ADHD: How do I Live with This Stuff?
Okay, fine, I have ADHD, too, the inattentive type.
In the year since my last post, I've learned more about ADHD through my son's diagnosis and struggles. He's eleven now. I love him to pieces. I'm trying to help him see the benefits of ADHD, but he's currently got a glass-half-empty kind of attitude. ADHD and school struggles are really bringing him down.
Here are the benefits I tell him about.
1. Powers of super-concentration on things he loves.
2. A remarkable ability to visualize things in 3D.
3. The ability to perceive the world differently, to notice things others overlook, to find solutions to problems that others might not think of.
And here are the responses I get.
1. I can't concentrate on school, and that's what I have to spend my days doing.
2. How can I become an architect if I can't memorize the multiplication table?
3. I am a dummy, and my classmates probably think so, too.

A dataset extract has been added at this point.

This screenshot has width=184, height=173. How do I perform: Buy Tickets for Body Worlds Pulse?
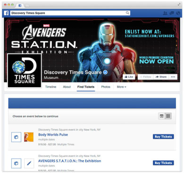click(x=163, y=137)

"What?" I cry. "No! No, sweetie, not at all."
He doesn't believe me.
My poor kid. My darling boy. I wish he could see himself the way his father and I do. Two years ago, when we took him to a learning specialist to discover what was troubling him in school, he was given an IQ test among many other quizzes and puzzles. The little dude scored really high. Like, very, very high. We're not gonna give him the number. We're not even going to mention such a test to him, though we have tried to say that in addition to the learning differences (we don't say disability), he has a fantastic ability to learn. His mind is amazing, we tell him. We say, you have a gift of nature right there in your skull, and you can learn and do amazing things!
A few days ago, in a fit of anger at himself for making mistakes in school, he raged in his room, throwing stuff and yelling awful things about himself. Then he jumped from the top of his bunk bed onto a fort he'd built from sheets and bookcases. That fort was like his heart. He would read there and curl up with the cats when he felt sad. It was his refuge. When he wrecked it, I felt deeply concerned. So did my husband and daughter.
She's eight. She has boundless empathy for her brother. If he's sad, she brings him cats and stuffed animals and strokes his hair. If he's angry, she's angry, too, at whatever is making him mad. If he cries, she does, too.
This past weekend, she helped her brother rebuild his fort. I helped, too. It's bigger and better than before.